§ TASK INPUTS

<<<<

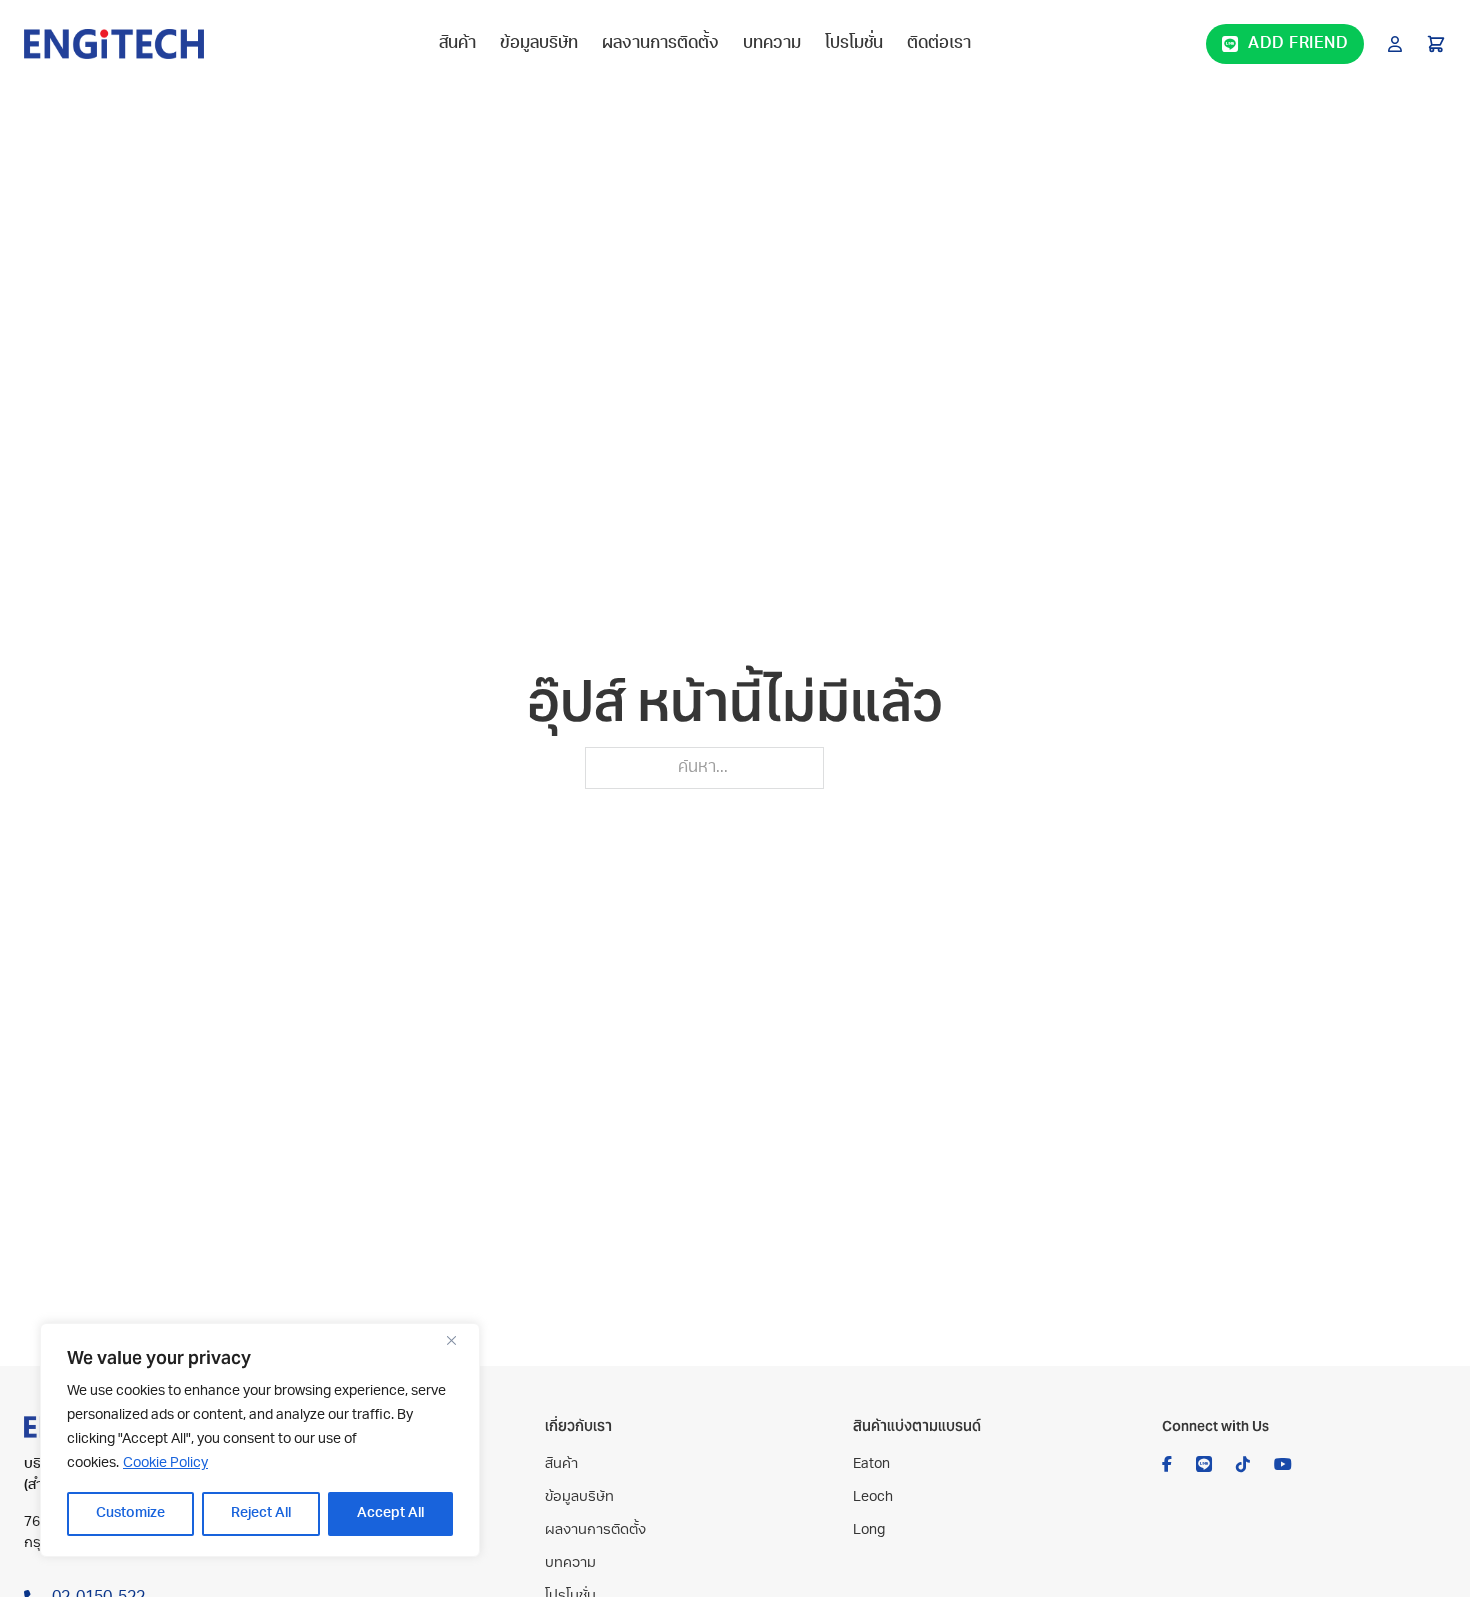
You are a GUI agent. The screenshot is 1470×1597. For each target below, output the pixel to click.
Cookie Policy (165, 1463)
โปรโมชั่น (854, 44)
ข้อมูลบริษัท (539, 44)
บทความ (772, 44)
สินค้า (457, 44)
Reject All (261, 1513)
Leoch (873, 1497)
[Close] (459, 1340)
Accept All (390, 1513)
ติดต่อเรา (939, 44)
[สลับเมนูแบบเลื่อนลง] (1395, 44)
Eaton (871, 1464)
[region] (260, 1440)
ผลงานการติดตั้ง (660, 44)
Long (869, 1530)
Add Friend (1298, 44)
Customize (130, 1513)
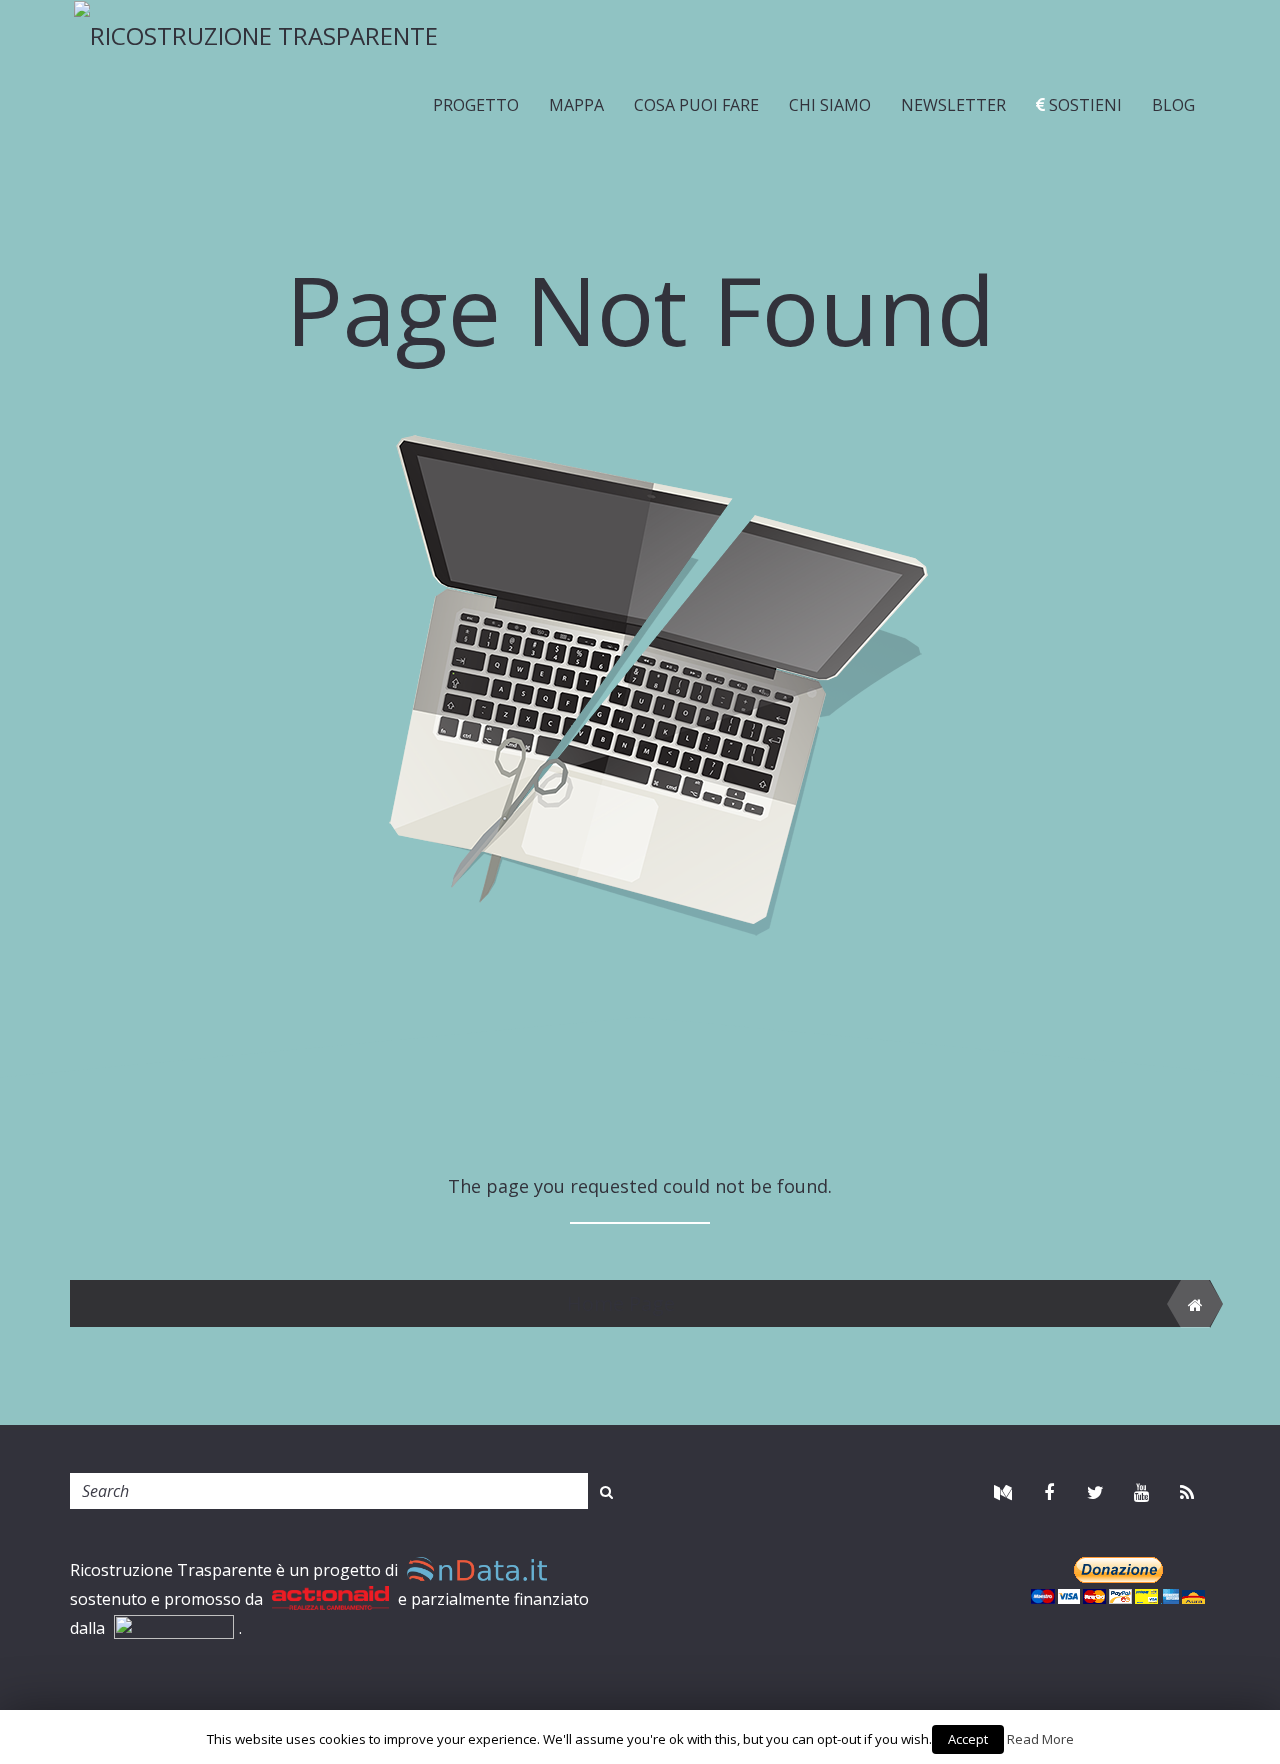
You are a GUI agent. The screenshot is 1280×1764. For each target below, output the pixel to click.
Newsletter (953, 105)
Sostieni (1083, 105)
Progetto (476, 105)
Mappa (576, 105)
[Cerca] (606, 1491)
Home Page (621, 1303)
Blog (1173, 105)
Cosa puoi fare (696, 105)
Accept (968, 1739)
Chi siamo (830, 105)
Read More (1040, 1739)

>>>>
<<<<

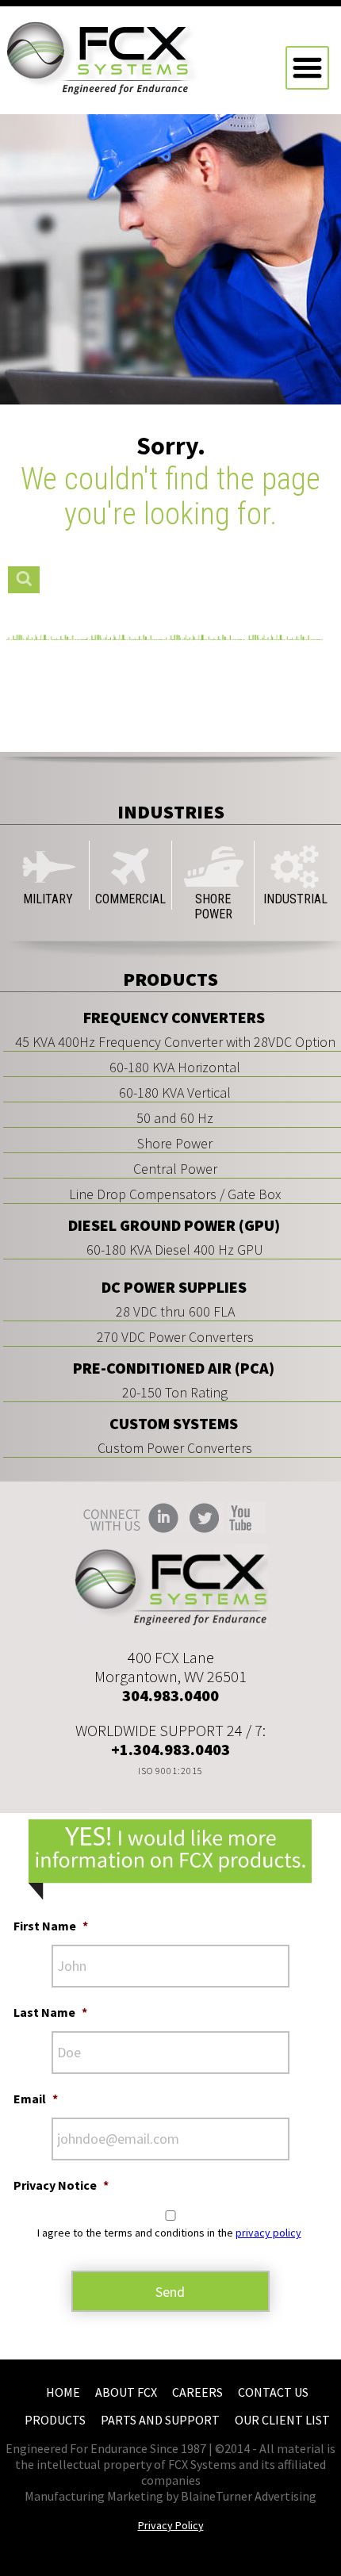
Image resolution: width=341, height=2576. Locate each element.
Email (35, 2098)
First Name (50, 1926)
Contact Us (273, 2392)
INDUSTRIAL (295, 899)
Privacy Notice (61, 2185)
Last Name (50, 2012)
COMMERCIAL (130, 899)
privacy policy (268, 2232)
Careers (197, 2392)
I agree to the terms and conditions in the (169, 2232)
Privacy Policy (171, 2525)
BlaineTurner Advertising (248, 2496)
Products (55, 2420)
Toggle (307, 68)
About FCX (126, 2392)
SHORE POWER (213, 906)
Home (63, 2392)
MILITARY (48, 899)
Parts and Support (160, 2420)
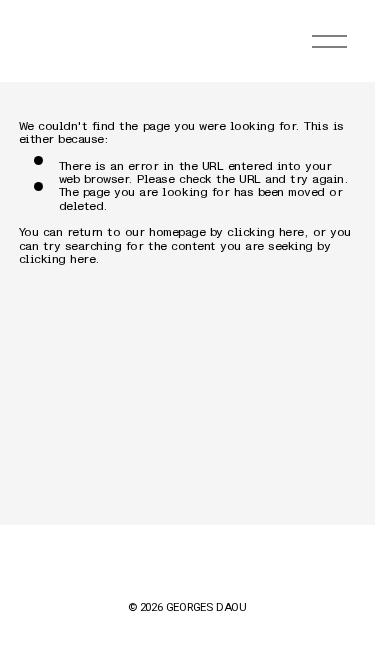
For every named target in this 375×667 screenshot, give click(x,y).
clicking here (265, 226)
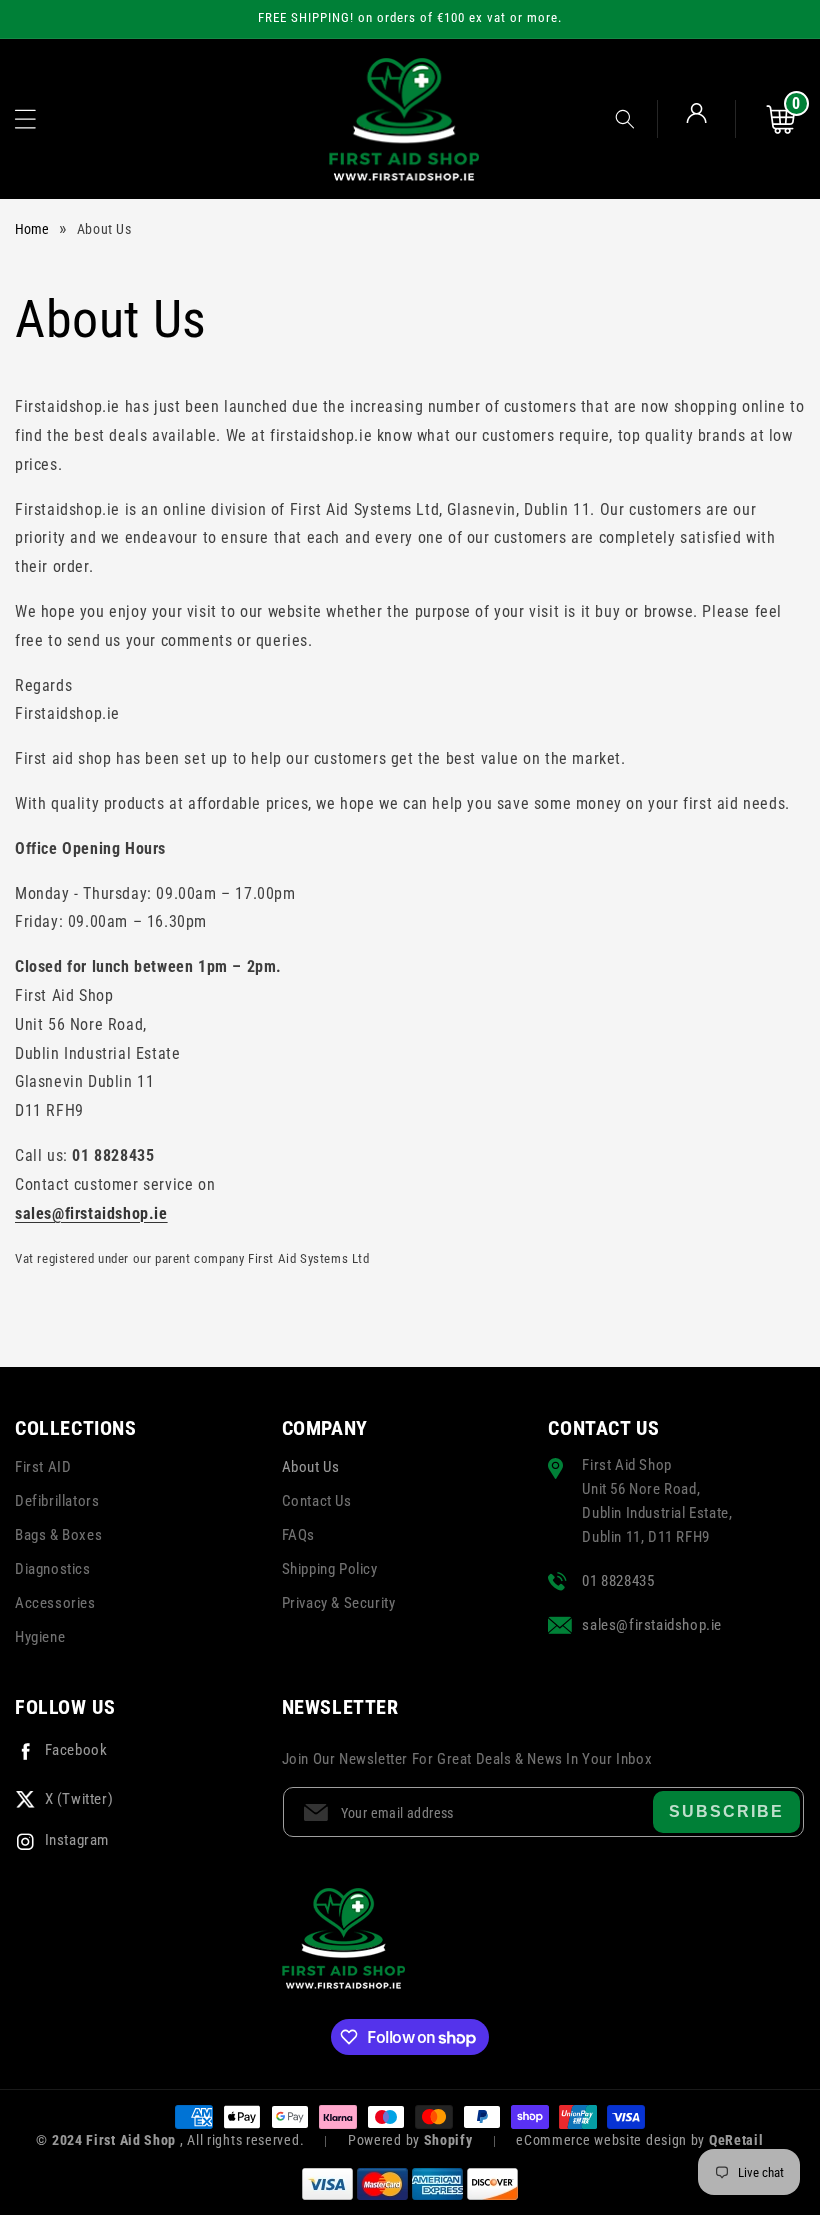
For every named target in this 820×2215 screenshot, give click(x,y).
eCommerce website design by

>>>>

§ REQUIRED WORK
What lines above run from the one with "Last Name (50, 2012)" to the one with "eCommerce website design by"? Give them again exactly, ends included, and leave the pictures out.

§ FINISHED EXERCISE
Last Name (50, 2012)
COMMERCIAL (130, 899)
privacy policy (268, 2232)
Careers (197, 2392)
I agree to the terms and conditions in the (169, 2232)
Privacy Policy (171, 2525)
BlaineTurner Advertising (248, 2496)
Products (55, 2420)
Toggle (307, 68)
About FCX (126, 2392)
SHORE POWER (213, 906)
Home (63, 2392)
MILITARY (48, 899)
Parts and Support (160, 2420)
For every named target in this 375×667 screenshot, give click(x,y).
clicking here (265, 226)
For every named target in this 820×2215 screenshot, give click(x,y).
eCommerce website design by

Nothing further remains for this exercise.